(Data for locating visible targets)
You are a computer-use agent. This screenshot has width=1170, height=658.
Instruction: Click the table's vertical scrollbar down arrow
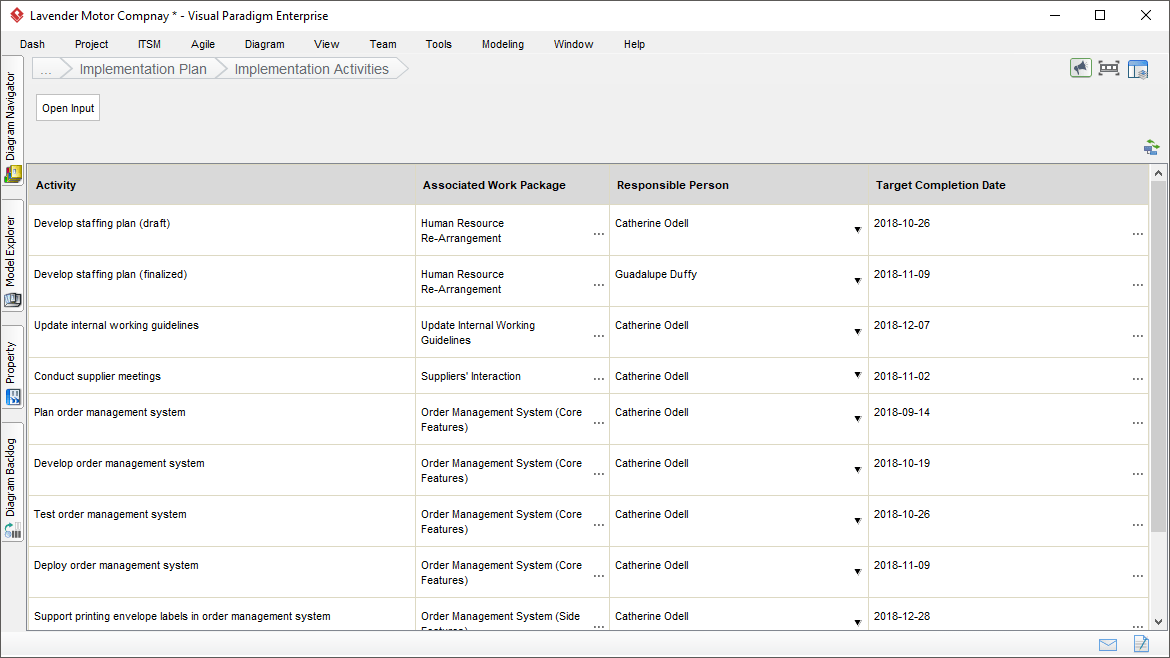[1158, 621]
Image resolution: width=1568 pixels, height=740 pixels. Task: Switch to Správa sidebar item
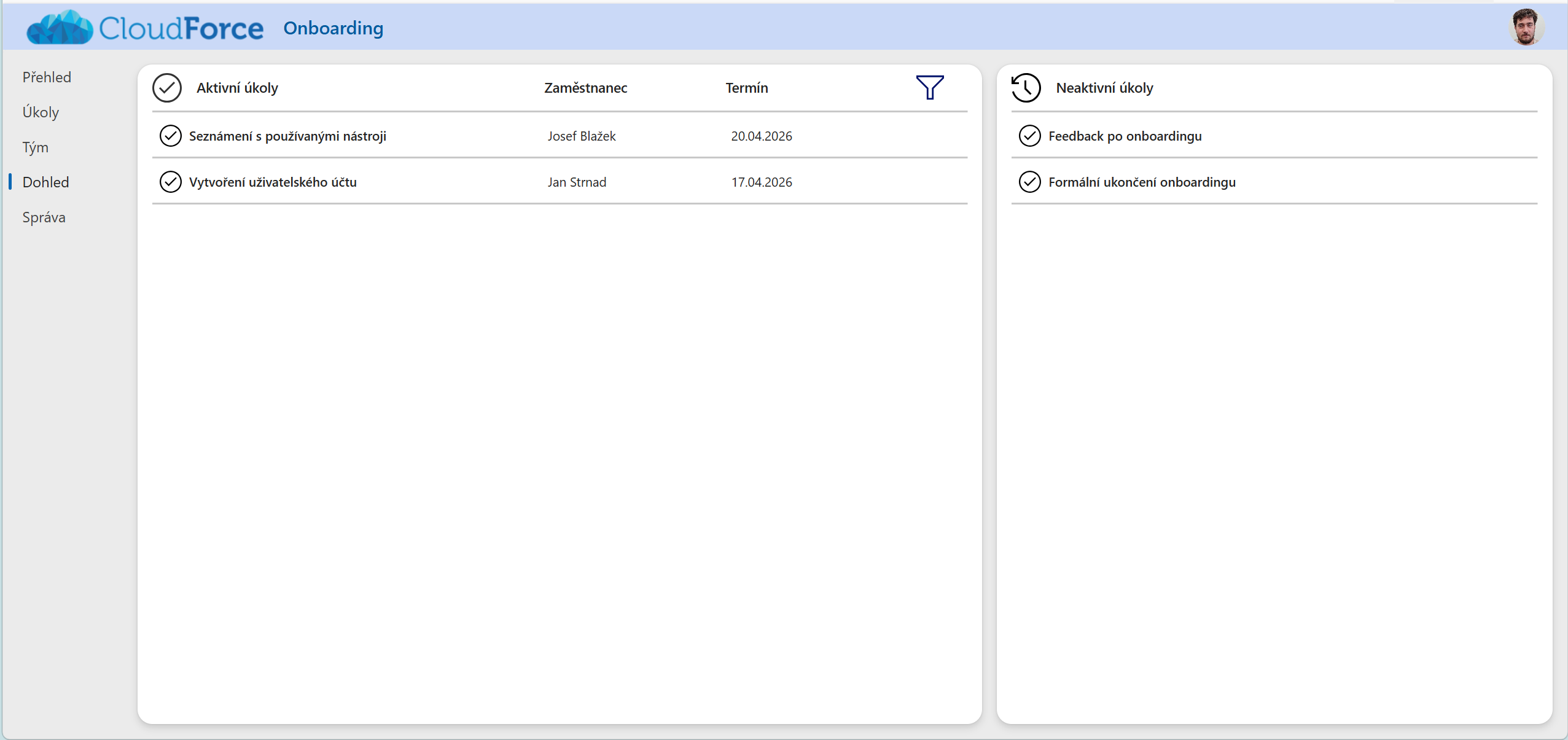(44, 217)
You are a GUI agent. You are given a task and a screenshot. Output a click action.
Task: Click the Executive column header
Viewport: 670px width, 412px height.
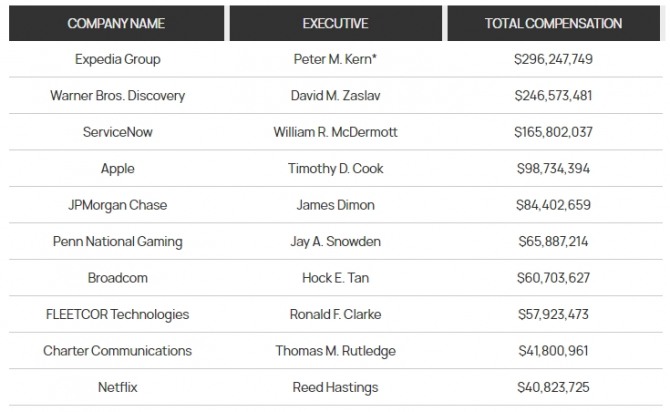335,23
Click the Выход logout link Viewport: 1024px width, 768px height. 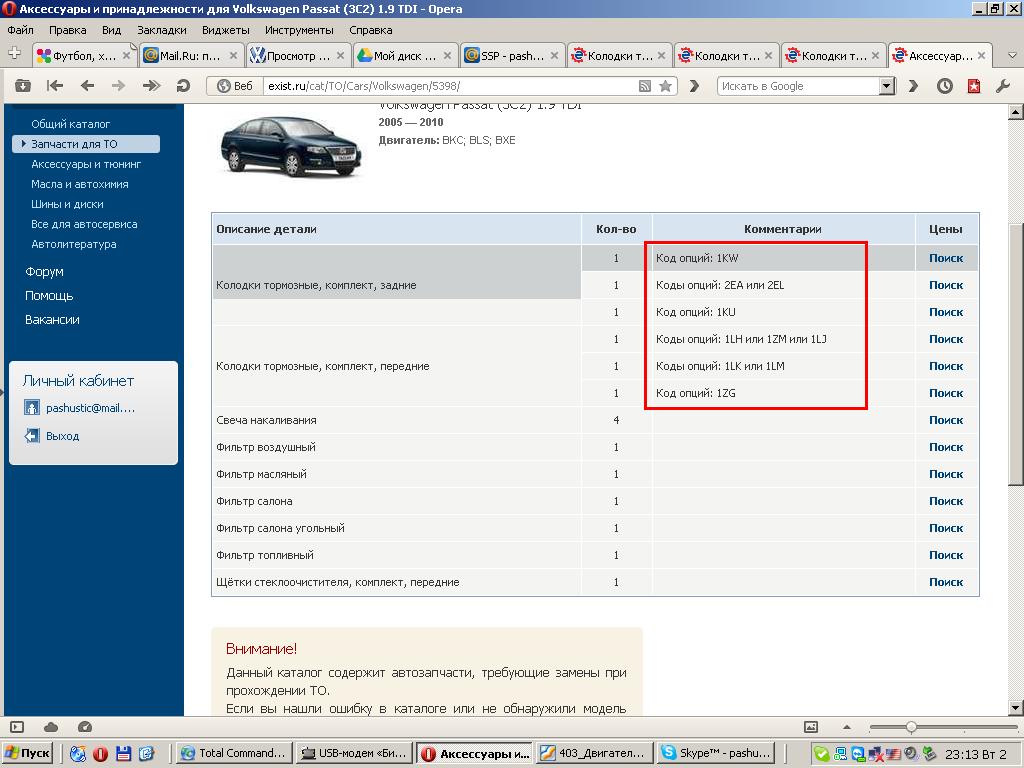(x=62, y=436)
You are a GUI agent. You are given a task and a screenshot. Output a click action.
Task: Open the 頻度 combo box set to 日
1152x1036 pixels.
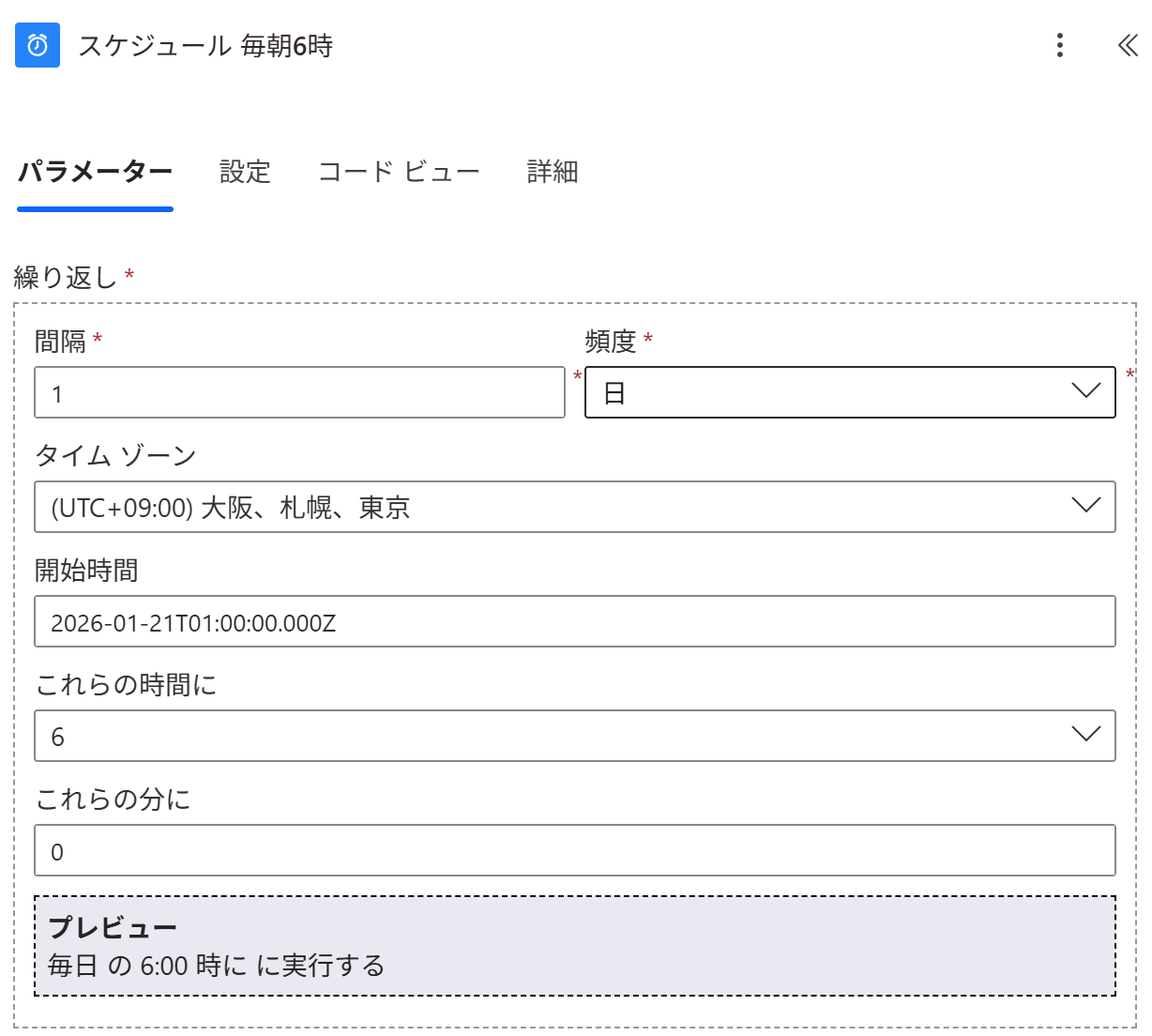[x=826, y=392]
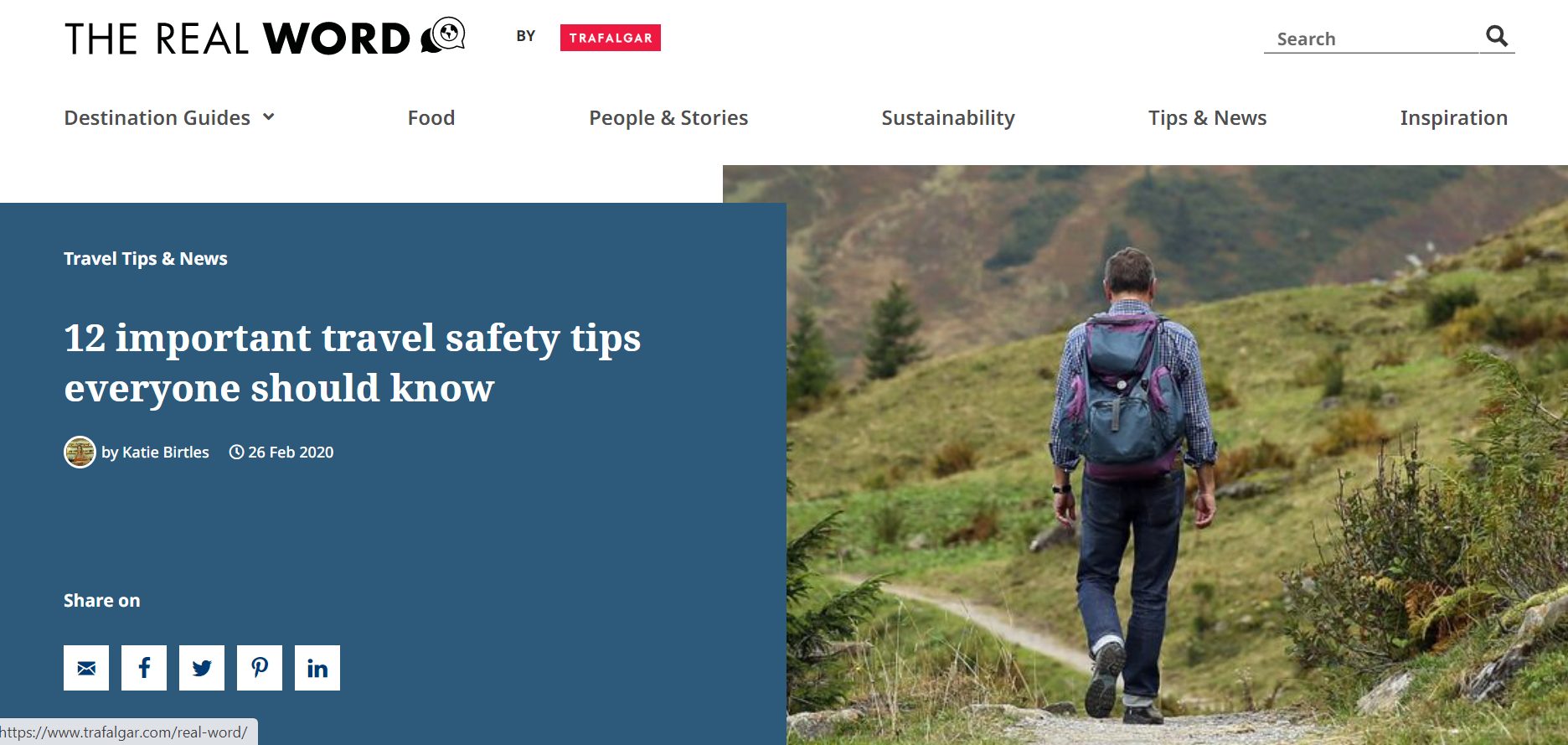Open author Katie Birtles link
This screenshot has height=745, width=1568.
tap(155, 452)
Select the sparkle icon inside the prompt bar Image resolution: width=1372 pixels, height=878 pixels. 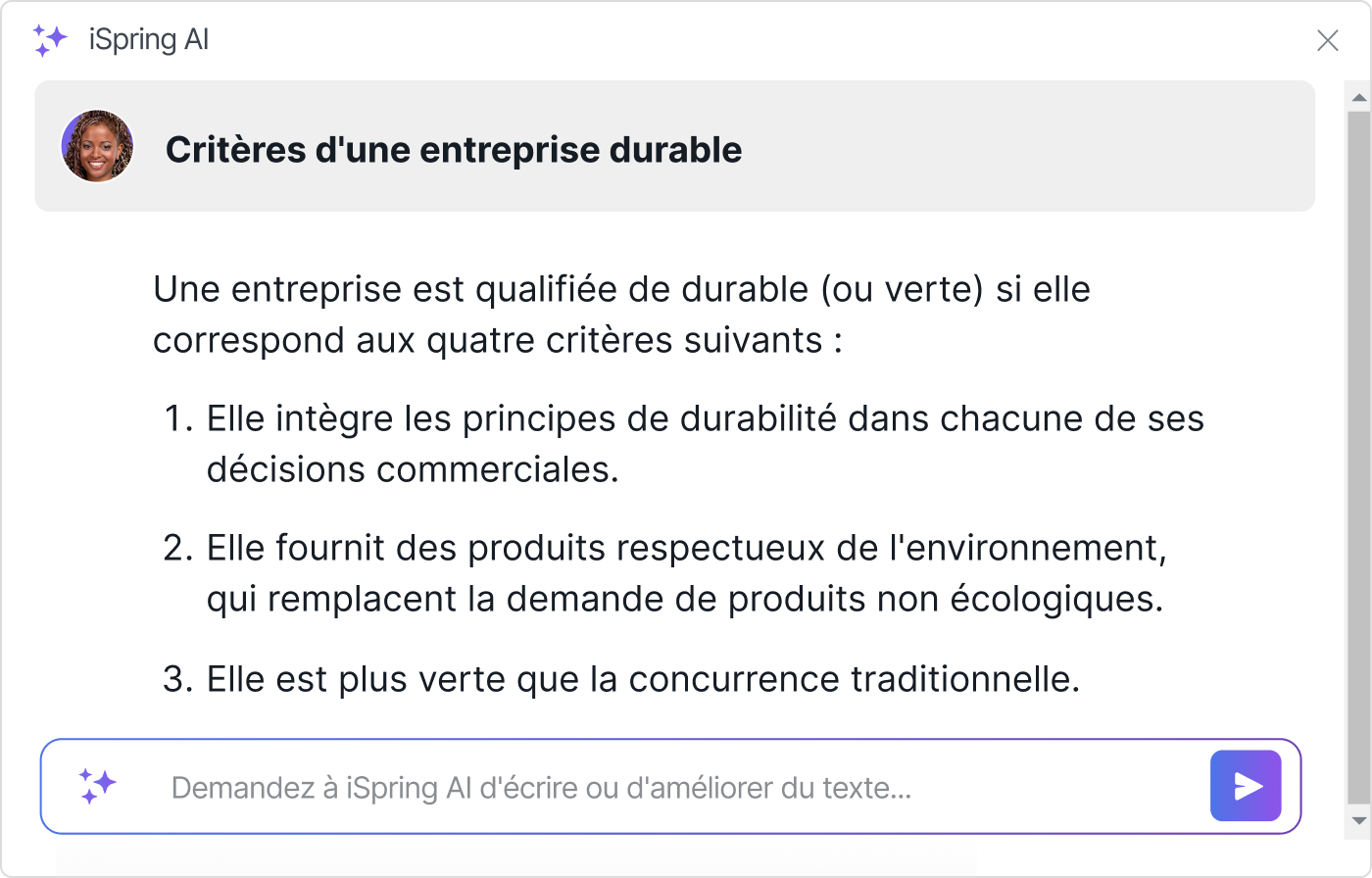[97, 786]
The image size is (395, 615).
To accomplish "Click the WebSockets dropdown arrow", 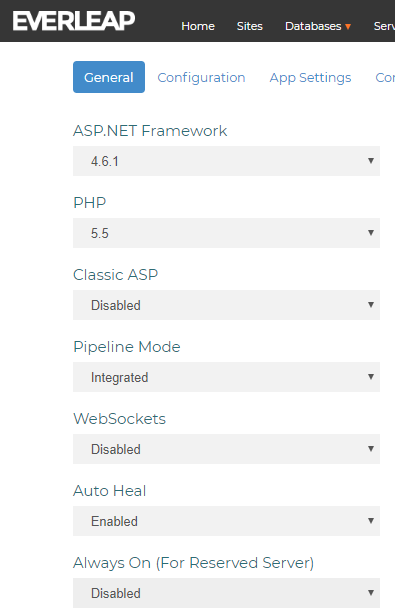I will point(371,449).
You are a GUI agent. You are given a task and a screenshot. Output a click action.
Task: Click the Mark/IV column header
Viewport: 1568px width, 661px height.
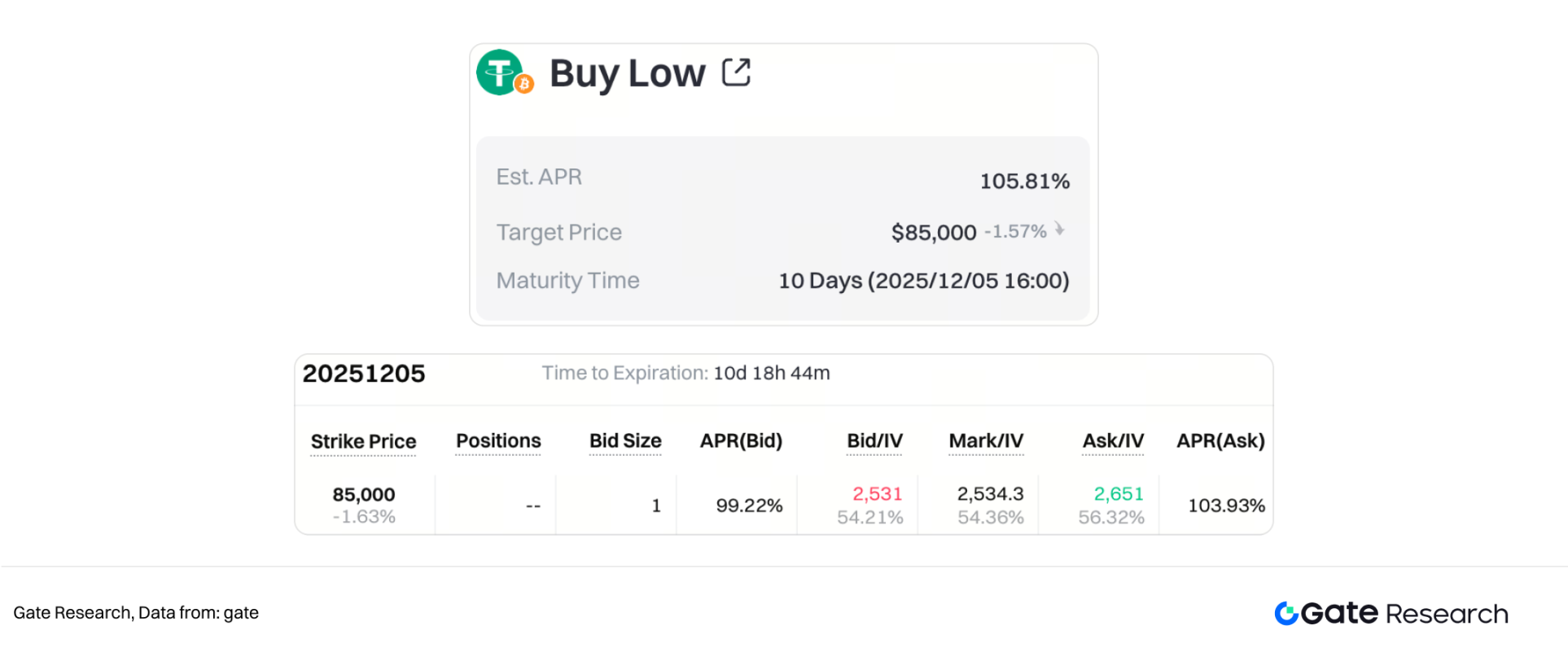[986, 440]
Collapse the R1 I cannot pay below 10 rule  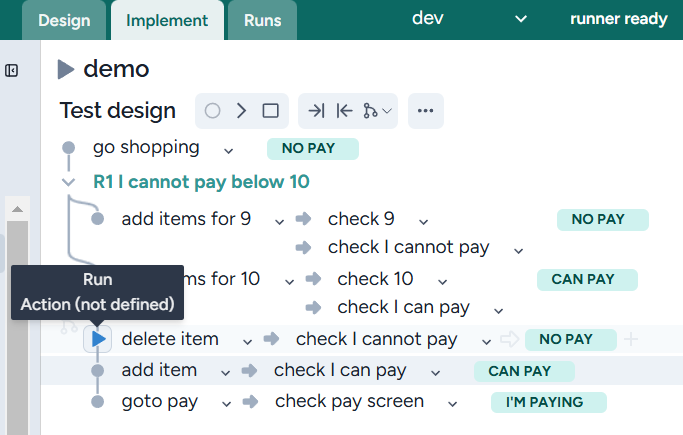[x=68, y=182]
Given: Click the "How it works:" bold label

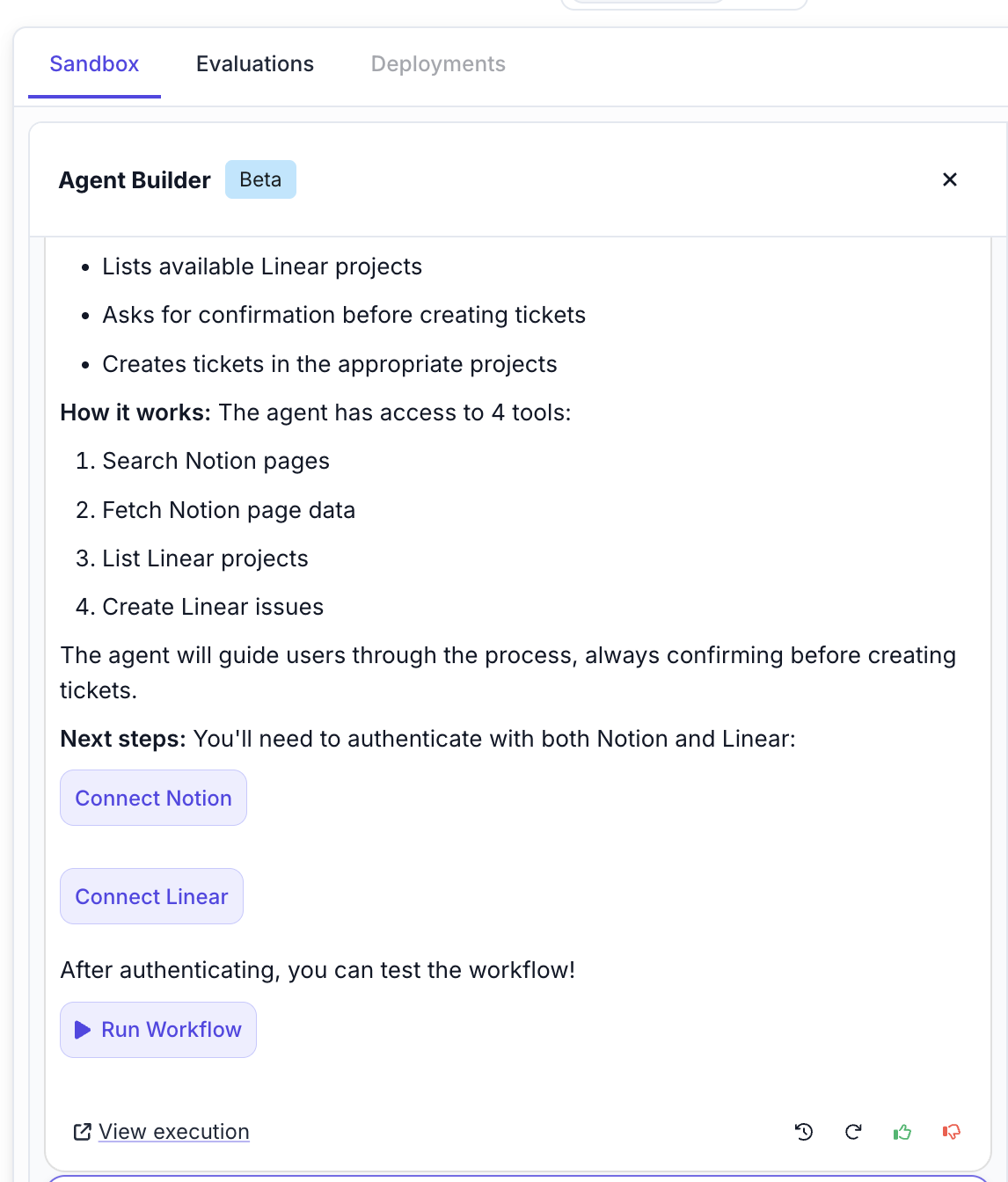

- Directive -
Tally the lines of the material above that contain the word "header". Reply with the number alone.

- Worked answer -
2